■ **INSTRUCTIONS FOR THE TASK**: Count the lines below that contain the word "click", and reply with that number alone.
◇ ◇ ◇ ◇ ◇ ◇ ◇
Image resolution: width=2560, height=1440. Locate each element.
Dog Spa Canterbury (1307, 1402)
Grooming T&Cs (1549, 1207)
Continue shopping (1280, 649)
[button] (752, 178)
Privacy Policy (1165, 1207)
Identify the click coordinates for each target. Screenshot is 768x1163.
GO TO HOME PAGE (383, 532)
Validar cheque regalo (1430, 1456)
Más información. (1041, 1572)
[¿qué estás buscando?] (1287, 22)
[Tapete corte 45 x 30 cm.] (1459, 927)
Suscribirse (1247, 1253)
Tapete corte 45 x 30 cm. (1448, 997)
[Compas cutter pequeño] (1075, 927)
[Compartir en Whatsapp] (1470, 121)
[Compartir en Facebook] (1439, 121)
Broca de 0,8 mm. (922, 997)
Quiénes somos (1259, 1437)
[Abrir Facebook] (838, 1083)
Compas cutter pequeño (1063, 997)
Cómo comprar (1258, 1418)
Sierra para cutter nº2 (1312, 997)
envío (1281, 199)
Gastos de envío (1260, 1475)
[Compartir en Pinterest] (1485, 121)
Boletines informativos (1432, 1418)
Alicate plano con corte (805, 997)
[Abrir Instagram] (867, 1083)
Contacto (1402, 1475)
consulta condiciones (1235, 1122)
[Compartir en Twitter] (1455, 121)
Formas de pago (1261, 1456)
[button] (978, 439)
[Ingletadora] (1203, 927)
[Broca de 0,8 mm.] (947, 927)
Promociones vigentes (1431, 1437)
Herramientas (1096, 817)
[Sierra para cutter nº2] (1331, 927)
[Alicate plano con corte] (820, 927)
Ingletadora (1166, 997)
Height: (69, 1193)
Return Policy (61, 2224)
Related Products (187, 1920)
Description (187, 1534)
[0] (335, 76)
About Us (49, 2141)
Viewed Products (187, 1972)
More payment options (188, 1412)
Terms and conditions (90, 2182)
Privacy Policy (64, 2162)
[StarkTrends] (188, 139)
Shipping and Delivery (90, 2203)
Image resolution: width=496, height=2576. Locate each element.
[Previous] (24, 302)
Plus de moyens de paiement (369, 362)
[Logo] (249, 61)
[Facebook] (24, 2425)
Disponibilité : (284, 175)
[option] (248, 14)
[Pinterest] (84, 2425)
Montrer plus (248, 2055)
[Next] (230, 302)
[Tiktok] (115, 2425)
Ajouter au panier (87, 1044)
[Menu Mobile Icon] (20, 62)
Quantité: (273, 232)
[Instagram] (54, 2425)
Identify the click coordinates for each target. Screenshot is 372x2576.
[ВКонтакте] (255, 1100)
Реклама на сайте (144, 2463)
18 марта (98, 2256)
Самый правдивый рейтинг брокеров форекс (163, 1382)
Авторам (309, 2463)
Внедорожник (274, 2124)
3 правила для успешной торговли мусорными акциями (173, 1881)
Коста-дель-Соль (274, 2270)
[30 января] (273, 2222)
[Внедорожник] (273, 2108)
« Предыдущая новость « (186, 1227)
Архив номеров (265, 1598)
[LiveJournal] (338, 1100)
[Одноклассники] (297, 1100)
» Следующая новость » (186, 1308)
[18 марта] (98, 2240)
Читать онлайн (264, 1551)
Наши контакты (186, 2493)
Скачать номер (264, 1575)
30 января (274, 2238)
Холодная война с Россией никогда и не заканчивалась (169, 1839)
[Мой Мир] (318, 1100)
◇ ◇ ◇ ◇ ◇ ◇ ◇
■ **FINISHED TASK**: 2